··· Data for review ···

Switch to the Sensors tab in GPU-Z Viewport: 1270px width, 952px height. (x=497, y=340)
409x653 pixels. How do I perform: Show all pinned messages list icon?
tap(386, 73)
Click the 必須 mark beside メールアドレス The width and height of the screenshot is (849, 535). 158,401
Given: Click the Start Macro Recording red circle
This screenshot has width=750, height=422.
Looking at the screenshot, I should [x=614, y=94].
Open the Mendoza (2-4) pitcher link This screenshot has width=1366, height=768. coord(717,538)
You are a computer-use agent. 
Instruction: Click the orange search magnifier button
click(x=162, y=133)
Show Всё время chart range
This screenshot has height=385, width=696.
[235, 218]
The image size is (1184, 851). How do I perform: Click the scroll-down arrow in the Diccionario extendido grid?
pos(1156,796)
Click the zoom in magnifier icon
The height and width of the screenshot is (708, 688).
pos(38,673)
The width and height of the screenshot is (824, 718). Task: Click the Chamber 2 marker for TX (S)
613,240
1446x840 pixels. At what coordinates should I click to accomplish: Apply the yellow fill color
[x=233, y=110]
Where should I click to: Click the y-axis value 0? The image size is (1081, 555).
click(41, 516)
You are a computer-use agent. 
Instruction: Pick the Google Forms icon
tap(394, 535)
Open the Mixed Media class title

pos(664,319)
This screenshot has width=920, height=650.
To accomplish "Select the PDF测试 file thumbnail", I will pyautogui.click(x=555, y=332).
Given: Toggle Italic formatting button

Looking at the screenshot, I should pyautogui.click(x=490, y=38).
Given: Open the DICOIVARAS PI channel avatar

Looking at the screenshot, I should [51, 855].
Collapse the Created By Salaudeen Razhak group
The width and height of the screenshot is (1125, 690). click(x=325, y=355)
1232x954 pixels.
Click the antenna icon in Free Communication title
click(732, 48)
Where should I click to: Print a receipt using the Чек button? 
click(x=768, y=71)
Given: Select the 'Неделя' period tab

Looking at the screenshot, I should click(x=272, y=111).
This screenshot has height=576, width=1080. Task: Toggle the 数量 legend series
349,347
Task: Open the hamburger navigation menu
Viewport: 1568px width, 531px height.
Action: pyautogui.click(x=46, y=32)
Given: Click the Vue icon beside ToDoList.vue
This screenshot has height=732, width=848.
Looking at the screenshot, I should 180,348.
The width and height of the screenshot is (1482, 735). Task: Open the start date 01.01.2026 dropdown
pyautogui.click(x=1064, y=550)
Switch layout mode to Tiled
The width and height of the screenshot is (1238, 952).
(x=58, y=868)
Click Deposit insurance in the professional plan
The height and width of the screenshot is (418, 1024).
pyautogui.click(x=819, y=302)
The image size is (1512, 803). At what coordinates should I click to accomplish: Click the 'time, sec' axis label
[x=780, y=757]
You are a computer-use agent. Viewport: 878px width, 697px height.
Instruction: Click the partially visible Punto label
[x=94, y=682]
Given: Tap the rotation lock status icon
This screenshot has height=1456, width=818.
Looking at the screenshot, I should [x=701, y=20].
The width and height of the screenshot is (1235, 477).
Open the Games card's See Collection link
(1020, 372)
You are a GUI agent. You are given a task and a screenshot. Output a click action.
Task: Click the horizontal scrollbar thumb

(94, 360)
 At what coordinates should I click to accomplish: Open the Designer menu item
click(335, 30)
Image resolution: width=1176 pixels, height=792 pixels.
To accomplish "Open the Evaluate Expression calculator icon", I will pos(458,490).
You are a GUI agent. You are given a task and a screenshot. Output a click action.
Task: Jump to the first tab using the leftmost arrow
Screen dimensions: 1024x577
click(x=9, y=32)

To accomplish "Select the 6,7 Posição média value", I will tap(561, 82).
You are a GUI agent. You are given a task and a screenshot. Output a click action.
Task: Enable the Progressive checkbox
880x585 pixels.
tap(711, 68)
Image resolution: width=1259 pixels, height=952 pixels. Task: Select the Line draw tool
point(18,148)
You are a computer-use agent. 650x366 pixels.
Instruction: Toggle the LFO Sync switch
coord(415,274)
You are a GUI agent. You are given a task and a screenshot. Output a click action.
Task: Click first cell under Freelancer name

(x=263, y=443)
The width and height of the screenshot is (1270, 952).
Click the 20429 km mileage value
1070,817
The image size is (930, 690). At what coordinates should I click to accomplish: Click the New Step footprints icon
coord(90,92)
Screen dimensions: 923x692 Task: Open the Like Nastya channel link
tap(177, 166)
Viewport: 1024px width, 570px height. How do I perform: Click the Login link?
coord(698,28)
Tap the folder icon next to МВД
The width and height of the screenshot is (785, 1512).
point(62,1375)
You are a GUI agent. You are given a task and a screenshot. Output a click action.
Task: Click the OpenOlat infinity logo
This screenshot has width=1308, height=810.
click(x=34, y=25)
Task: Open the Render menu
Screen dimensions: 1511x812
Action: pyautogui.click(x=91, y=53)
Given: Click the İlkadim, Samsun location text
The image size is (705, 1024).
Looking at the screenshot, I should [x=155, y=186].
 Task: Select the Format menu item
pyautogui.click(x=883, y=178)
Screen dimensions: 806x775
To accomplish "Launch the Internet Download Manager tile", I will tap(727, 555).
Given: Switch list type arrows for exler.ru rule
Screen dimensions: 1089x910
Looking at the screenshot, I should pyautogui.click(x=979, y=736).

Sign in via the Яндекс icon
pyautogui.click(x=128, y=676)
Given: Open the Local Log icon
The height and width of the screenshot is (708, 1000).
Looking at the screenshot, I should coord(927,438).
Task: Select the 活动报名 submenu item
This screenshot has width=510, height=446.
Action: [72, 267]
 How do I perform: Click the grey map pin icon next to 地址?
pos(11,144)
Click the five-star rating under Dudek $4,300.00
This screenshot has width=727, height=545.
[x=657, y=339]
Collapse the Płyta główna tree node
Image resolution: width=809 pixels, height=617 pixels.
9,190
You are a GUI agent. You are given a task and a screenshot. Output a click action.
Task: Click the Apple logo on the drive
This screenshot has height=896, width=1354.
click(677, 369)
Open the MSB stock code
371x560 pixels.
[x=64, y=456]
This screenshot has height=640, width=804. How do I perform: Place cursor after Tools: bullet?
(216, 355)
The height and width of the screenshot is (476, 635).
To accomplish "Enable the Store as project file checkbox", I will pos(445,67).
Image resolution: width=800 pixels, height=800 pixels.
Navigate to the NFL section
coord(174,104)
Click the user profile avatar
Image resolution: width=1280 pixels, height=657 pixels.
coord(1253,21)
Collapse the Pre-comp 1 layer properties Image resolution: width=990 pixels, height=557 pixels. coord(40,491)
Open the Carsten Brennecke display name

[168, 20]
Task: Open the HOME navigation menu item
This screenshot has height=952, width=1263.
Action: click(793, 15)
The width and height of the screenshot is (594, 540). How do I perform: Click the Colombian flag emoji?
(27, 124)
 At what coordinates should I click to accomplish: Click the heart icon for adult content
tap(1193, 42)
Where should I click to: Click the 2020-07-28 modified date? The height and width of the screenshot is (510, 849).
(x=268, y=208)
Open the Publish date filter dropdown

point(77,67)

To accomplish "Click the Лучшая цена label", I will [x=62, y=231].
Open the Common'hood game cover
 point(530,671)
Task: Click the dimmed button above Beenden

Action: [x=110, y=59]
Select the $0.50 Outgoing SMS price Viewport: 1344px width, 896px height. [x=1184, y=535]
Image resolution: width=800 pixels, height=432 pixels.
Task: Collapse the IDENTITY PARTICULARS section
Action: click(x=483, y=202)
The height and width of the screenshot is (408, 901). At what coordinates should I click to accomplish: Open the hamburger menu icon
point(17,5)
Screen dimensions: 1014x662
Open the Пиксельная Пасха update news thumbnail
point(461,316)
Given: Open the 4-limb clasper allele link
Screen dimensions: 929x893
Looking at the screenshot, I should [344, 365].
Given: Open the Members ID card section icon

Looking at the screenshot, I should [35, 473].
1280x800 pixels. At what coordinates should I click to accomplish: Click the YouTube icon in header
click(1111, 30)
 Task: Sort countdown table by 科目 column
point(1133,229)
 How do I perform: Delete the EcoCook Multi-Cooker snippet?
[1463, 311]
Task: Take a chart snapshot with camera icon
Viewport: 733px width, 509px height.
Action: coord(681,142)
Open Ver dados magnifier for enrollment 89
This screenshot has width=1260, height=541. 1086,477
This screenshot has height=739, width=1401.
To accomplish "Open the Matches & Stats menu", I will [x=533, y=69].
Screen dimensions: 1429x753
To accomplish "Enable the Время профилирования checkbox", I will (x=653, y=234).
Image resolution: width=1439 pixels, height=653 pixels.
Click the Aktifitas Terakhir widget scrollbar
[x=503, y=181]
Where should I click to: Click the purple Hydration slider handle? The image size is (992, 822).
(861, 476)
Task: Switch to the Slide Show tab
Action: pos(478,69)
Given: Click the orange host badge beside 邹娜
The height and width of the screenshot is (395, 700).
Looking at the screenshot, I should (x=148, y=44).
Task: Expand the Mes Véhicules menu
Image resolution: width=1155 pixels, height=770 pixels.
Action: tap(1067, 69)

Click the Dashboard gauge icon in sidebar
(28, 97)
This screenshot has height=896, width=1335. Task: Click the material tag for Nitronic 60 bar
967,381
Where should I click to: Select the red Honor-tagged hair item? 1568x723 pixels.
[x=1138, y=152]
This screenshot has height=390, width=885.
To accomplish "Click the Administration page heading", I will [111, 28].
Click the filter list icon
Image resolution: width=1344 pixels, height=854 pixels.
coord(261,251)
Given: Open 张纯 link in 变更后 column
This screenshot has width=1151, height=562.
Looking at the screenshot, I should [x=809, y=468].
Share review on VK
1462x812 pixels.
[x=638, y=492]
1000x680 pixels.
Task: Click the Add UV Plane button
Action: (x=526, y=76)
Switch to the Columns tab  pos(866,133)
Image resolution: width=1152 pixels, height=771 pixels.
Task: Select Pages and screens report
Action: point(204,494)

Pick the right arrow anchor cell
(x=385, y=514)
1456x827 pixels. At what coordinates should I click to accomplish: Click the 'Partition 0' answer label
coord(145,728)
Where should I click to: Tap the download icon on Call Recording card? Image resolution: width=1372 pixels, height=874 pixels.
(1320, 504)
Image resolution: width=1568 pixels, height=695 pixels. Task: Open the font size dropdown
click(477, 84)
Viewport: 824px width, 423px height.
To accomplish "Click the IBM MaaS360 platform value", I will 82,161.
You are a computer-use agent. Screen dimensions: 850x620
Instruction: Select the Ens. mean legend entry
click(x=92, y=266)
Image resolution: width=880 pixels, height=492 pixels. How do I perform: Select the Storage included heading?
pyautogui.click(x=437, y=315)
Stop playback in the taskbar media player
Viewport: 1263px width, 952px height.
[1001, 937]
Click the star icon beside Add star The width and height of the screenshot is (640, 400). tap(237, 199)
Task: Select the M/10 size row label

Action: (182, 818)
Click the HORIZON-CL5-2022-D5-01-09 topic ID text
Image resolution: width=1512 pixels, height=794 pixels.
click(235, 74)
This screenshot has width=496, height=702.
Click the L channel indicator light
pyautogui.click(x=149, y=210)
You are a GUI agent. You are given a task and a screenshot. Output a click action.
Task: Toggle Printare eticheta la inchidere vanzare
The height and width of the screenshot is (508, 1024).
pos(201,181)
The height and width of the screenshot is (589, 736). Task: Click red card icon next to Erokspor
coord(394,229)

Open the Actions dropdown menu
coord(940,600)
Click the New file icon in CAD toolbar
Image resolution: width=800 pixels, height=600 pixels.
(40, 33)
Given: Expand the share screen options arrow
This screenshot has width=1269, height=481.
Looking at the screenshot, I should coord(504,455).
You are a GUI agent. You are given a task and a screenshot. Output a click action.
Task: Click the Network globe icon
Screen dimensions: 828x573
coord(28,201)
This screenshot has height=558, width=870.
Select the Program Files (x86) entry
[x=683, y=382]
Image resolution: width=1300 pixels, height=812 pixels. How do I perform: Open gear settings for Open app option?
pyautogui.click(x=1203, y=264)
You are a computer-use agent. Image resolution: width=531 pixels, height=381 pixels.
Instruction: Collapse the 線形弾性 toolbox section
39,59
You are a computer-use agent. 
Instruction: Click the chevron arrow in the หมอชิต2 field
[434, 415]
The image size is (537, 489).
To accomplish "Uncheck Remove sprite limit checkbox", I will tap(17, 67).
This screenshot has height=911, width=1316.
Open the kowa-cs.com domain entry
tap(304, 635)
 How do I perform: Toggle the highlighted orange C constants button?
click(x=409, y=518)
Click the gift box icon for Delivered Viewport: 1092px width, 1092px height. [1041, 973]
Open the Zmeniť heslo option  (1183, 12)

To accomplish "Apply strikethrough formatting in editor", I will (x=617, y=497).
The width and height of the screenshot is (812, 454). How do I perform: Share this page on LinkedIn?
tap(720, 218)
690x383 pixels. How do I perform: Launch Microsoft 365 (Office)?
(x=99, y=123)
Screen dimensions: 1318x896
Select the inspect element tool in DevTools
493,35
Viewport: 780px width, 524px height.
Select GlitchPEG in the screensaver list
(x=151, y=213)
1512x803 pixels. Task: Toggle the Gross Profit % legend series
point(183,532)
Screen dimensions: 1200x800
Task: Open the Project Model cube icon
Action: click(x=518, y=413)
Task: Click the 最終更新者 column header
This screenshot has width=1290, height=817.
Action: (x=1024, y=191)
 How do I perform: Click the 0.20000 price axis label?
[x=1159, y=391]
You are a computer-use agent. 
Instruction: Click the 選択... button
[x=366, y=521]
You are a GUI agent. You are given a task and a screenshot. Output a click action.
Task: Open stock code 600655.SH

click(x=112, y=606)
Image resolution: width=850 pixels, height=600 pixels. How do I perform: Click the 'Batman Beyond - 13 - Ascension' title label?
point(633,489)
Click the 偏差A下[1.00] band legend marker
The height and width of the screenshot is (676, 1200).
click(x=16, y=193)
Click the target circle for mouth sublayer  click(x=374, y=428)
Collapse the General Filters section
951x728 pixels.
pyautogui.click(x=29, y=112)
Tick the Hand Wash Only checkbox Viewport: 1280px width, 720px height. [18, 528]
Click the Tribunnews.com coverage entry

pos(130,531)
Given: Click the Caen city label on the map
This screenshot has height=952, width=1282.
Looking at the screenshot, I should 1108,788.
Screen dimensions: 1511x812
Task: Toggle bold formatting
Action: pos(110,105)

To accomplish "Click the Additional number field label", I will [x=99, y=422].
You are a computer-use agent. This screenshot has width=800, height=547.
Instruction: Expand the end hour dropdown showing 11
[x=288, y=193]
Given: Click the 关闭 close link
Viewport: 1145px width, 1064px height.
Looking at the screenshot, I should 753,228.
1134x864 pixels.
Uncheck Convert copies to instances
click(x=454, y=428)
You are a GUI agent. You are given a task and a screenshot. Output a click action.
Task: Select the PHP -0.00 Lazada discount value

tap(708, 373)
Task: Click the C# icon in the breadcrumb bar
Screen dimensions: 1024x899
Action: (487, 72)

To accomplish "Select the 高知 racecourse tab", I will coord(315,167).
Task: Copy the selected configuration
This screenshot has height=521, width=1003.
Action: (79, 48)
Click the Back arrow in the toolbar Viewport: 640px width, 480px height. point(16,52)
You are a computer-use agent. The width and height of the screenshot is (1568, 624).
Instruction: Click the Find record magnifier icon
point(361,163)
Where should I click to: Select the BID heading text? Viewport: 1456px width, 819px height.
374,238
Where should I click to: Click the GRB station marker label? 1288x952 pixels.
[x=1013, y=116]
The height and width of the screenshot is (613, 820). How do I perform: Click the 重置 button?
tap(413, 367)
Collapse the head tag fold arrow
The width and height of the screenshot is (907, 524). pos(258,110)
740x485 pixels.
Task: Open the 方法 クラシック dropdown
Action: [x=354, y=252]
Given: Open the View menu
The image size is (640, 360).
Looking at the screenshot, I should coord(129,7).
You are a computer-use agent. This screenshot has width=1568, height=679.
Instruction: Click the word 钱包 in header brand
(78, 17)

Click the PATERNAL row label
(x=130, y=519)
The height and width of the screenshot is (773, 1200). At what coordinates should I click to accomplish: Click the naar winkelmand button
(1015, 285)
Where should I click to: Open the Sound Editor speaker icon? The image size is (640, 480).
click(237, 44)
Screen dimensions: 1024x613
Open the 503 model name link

···

(What you are asked to do)
Your answer should be each line from the preceding material in which the word "Enable" occurs.

(Reply to the exercise)
Task: Enable the Progressive checkbox
To accomplish "Enable the Store as project file checkbox", I will pos(445,67).
To accomplish "Enable the Время профилирования checkbox", I will (x=653, y=234).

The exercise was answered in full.